In Kalamazoo, Michigan, a city with around 75 000 inhabitants and a growing homeless population, its leaders on Thursday voted to make “equitable changes” in city laws resulting in the decriminalization of littering and public defecation and urination.
City commissioners voted to be more lenient on public defecation, public urination and littering. They will be changed from misdemeanors to civil infractions on Monday, Fox17Online reported. Residents protested against change.
“One day, we smell something in the bathroom of the store and I open up the door and there was human feces, and of course, called the landlord and they — nobody would do anything about it,” the owner of a coffee shop, told Fox host Todd Piro.
The owners of another shop at the Kalamazoo Mall, told Fox about an increase of feces in the area near the store. The city also spent $100 000 on a public restroom near the mall, but at times the facilities were locked, possibly due to a drug problem.

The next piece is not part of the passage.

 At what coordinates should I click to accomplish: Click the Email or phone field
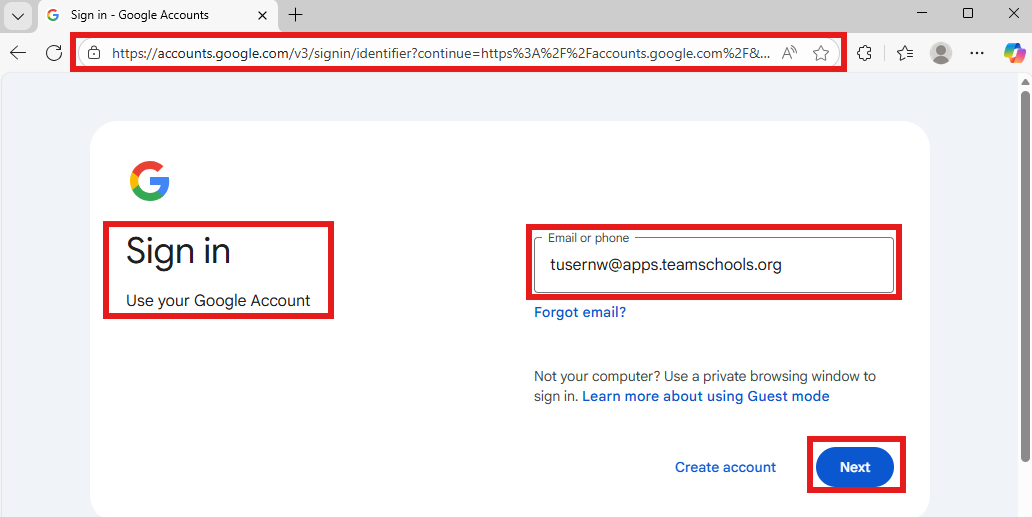click(713, 265)
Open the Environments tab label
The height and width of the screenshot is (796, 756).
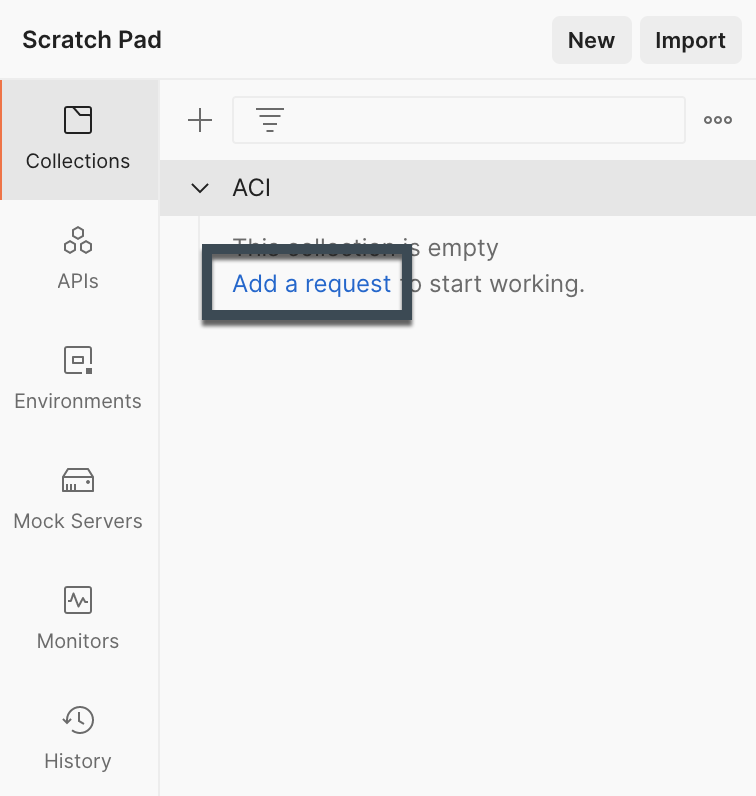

“I’m kind of a little ways from the main part of the mall, but my neighbor has had human feces outside of his door,” the owner explained. He said there was litter everywhere and even though it is supposed to be cleaned regularly “it’s still out there and just crazy”.
American cities are facing a rising drug problem
Four years ago, Starbucks CEO Howard Schultz made the decision to open Starbucks’ bathrooms to the public. The company’s open bathroom policy quickly degenerated with drug addicts turning their restrooms into feces-infested heroin dens.
The decision to open restrooms was taken after two black men were arrested at a store in Philadelphia for demanding to use the bathroom without making a purchase and then refusing to leave in protest.
“We don’t want to become a public bathroom, but we’re going to make the right decision a hundred percent of the time and give people the key,” Schultz said at the time, “because we don’t want anyone at Starbucks to feel as if we are not giving access to you to the bathroom because you are less than.”
Schultz even ordered employees to attend “racial sensitivity” training and forced Starbucks employees to watch “video after video” of white cops attacking black people.
“At one point, a girl at my table actually had to get up and leave because video after video they showed black people being assaulted by police or black people being verbally assaulted and white people being racially biased toward people of color,” one Starbucks employee reported. “It offended her. She left after that.”
Other employees expressed similar surprise at conflating restroom policy with police brutality.
Starbucks has now announced that they were closing 16 stores as a result of “incidents related to drug use and other disruptions,” the Wall Street Journalreported. Ironically, Schultz has since decided to blame none other than the much-maligned police for not enforcing laws.